Espacio de opinión de Canarias Ahora
La doble moral estival: solidaridad selectiva con la infancia migrante
Cada verano, los titulares de muchos medios de comunicación en el Estado español se llenan de imágenes de familias sonrientes recibiendo con los brazos abiertos a menores procedentes del Sáhara Occidental o de Ucrania. Estos gestos, frecuentemente presentados como ejemplo de solidaridad internacional, se enmarcan en programas de acogida temporal que ofrecen descanso, salud y protección a niños y niñas que viven en contextos de conflicto o vulneración de derechos. Sin embargo, esta generosidad parece diluirse cuando los menores no acompañados que llegan a nuestras costas —particularmente a Canarias— lo hacen sin un programa que los legitime socialmente, sin una narrativa heroica que los respalde y, sobre todo, sin ser percibidos como “blancos”, “europeos” o “rescatables”.
La contradicción no es casual. Responde a una lógica estructural de racismo institucional y a una visión adultocéntrica de los derechos de la infancia que opera bajo criterios selectivos. Mientras unos menores reciben la categoría de “niños refugiados” y son acogidos con aplausos, otros son catalogados como “menas” —una etiqueta profundamente estigmatizante y deshumanizadora— que los convierte en sospechosos antes que en sujetos de derecho.
La infancia no tiene patria, pero sí derechos
Según la Convención sobre los Derechos del Niño (CDN), ratificada por España, todo menor de 18 años debe ser tratado como tal, con independencia de su nacionalidad, origen étnico o situación administrativa. La CDN no establece jerarquías entre infancias; sin embargo, la práctica sí lo hace. En los últimos años, la llegada de menores no acompañados a Canarias ha generado una respuesta institucional desigual, marcada por la falta de planificación estatal, la sobrecarga de recursos autonómicos y una cobertura mediática que tiende al sensacionalismo o a la criminalización.
Cabe destacar que muchos de estos menores, especialmente adolescentes varones entre 14 y 17 años —los menos “rentables” desde la lógica protectora tradicional—, quedan al margen de políticas de acogida afectiva y comunitaria. Mientras tanto, las niñas migrantes, mucho menos visibles, enfrentan riesgos específicos de violencia sexual, trata y explotación, sin que existan protocolos de protección efectivos con enfoque de género interseccional.
Solidaridad de temporada vs. compromiso estructural
El contraste entre la acogida a menores saharauis o ucranianos y la respuesta ante menores extranjeros no acompañados que llegan a Canarias pone de manifiesto una solidaridad condicionada. Esta doble moral se sostiene sobre la construcción mediática de ciertas infancias como merecedoras de empatía y otras como amenazas. La acogida estival, limitada en el tiempo y cargada de simbolismo, no puede sustituir un sistema estructural de acogida y cuidado que sea digno, estable y no discriminatorio.

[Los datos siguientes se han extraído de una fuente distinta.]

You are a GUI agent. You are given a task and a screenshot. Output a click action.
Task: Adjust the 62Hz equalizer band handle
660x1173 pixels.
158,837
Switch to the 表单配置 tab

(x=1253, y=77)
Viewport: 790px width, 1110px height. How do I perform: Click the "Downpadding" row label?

El enfoque antirracista exige mirar más allá del relato dominante y cuestionar por qué la infancia negra o árabe no genera la misma compasión social que la infancia blanca europea. Asimismo, urge integrar un enfoque de género que permita visibilizar las múltiples violencias que atraviesan las trayectorias migratorias de niñas, adolescentes y personas trans menores de edad, a menudo invisibilizadas por los sistemas de protección.
¿Una acogida para quién?
En lugar de preguntarnos por qué las familias no acogen a más menores migrantes llegados a Canarias, deberíamos preguntarnos por qué el sistema no lo permite o no lo facilita. ¿Por qué no se fomenta el acogimiento familiar para adolescentes marroquíes, senegaleses o malienses, con la misma intensidad con que se promueve para menores ucranianos? ¿Por qué no se invierte en programas de sensibilización que ayuden a desactivar prejuicios racistas y a construir una comunidad acogedora más allá del calendario escolar?

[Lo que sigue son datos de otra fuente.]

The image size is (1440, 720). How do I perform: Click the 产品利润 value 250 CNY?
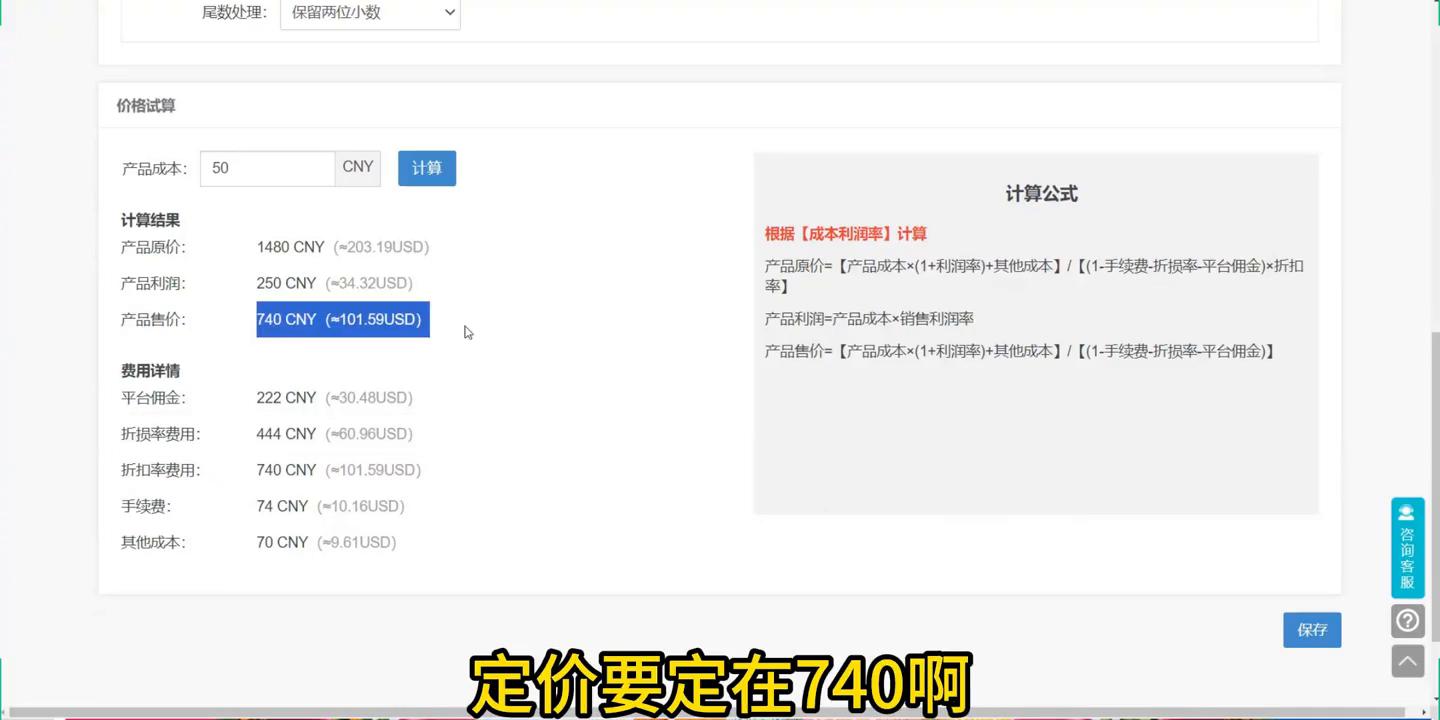tap(286, 283)
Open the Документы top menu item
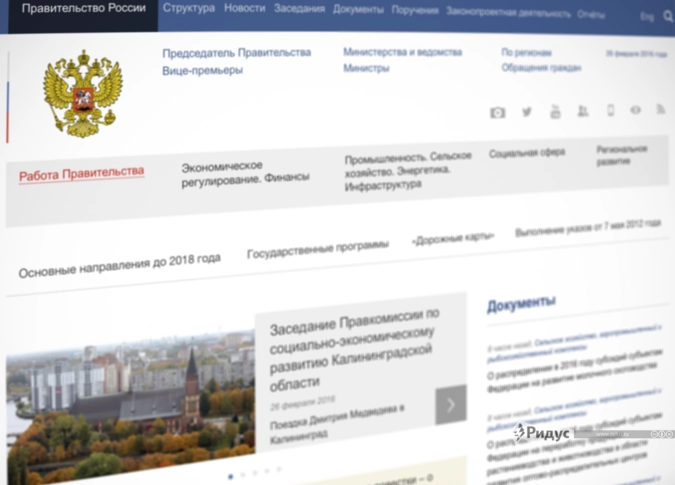 click(357, 10)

La respuesta a estas preguntas no se encuentra solo en los márgenes de la buena voluntad individual, sino en la necesidad de un compromiso político real con los derechos humanos, que pase por descolonizar nuestras prácticas y por erradicar las múltiples formas de discriminación estructural que afectan a la infancia migrante.

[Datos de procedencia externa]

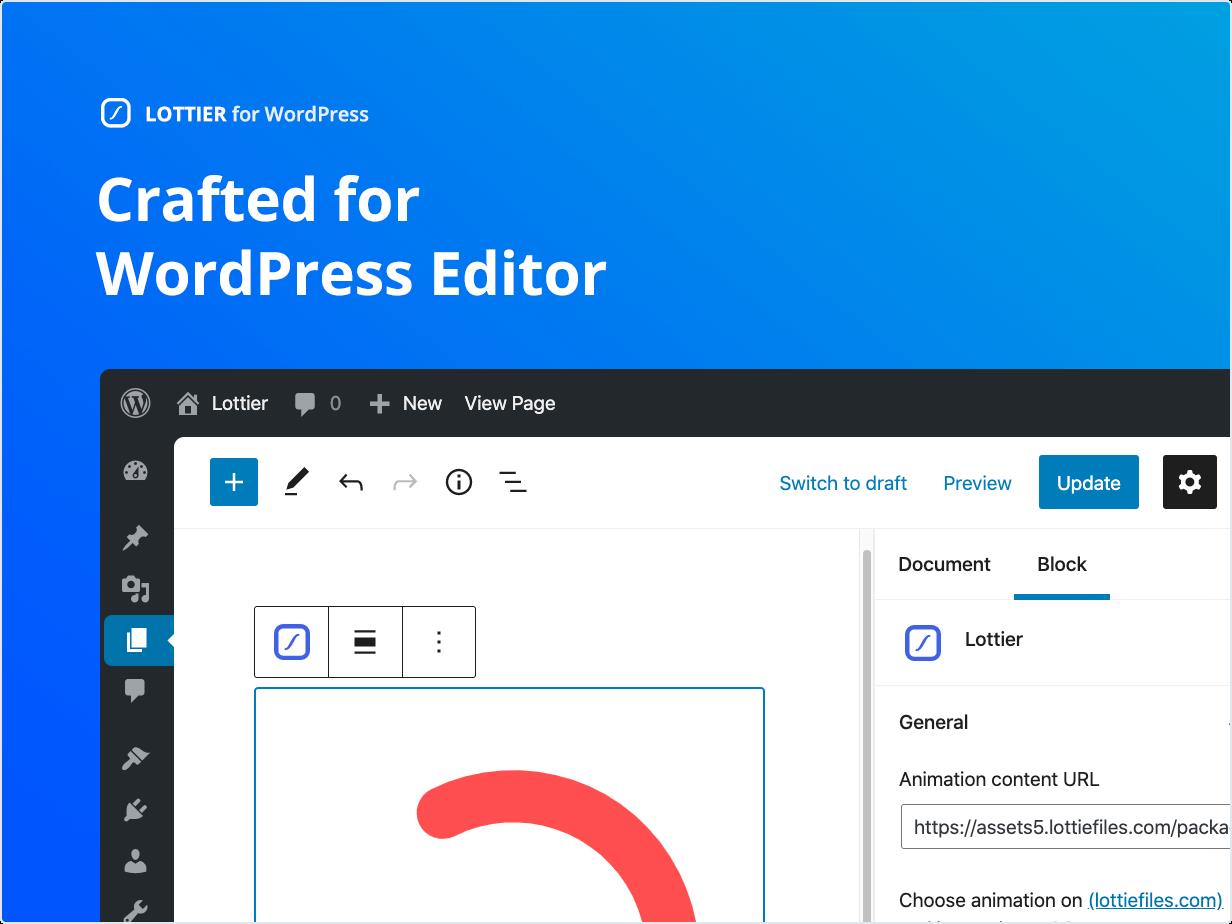The height and width of the screenshot is (924, 1232).
Task: Expand the General settings section
Action: [1055, 722]
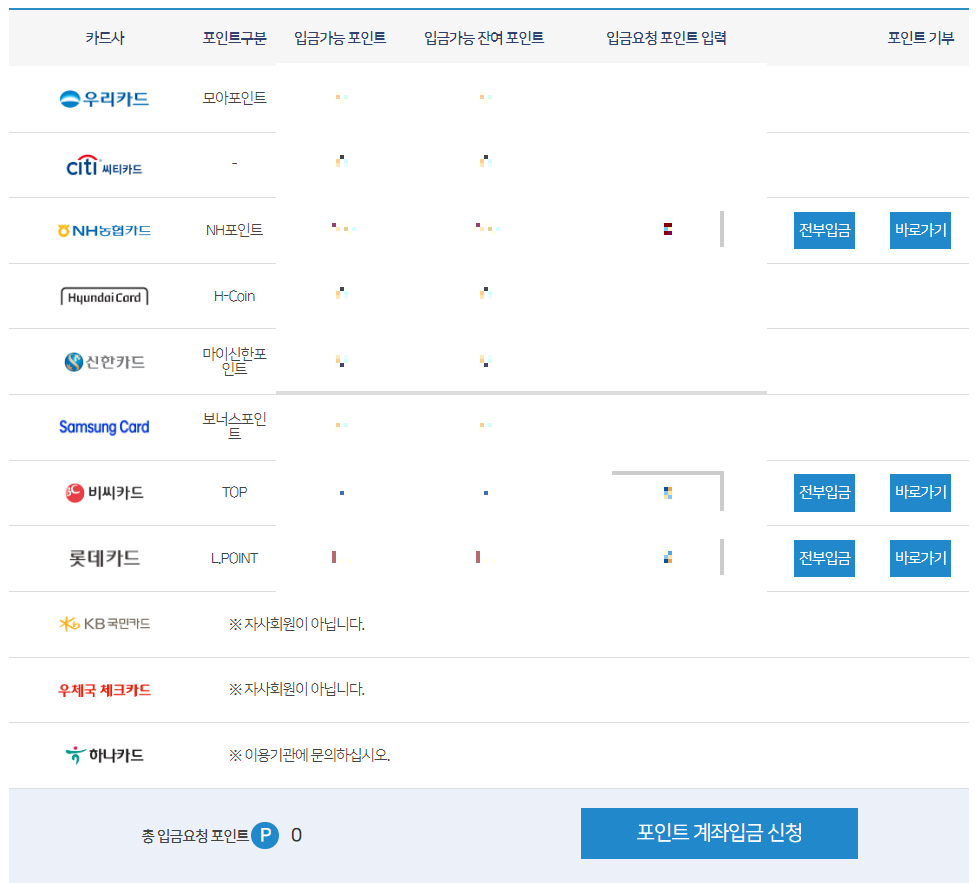The width and height of the screenshot is (978, 883).
Task: Click the 신한카드 logo
Action: tap(104, 361)
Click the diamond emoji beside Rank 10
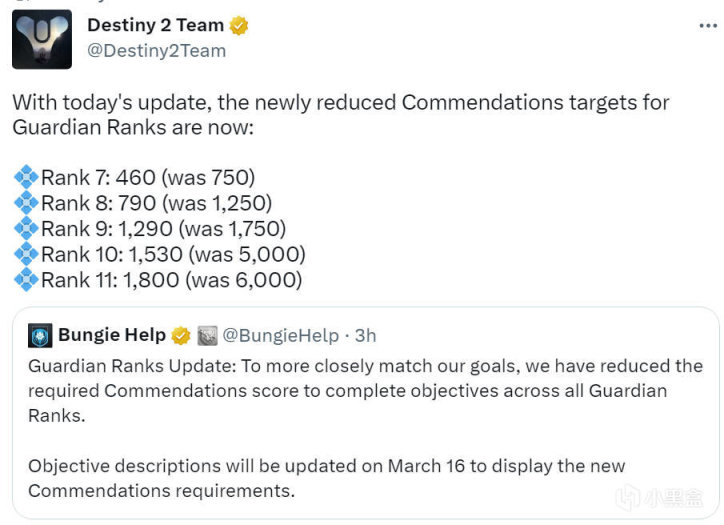Screen dimensions: 724x525 [x=25, y=255]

Mientras sigamos aplaudiendo la acogida de unos niños y tolerando la exclusión de otros, estaremos perpetuando una falsa idea de protección infantil basada en la selectividad emocional y no en el principio de justicia. La infancia es diversa, plural y portadora de derechos universales. La protección no puede ser un gesto estacional ni una cuestión estética. Debe ser una obligación ética, jurídica y política.
Porque no hay niños de primera y de segunda. Solo hay infancia. Y esta, siempre, merece cuidado.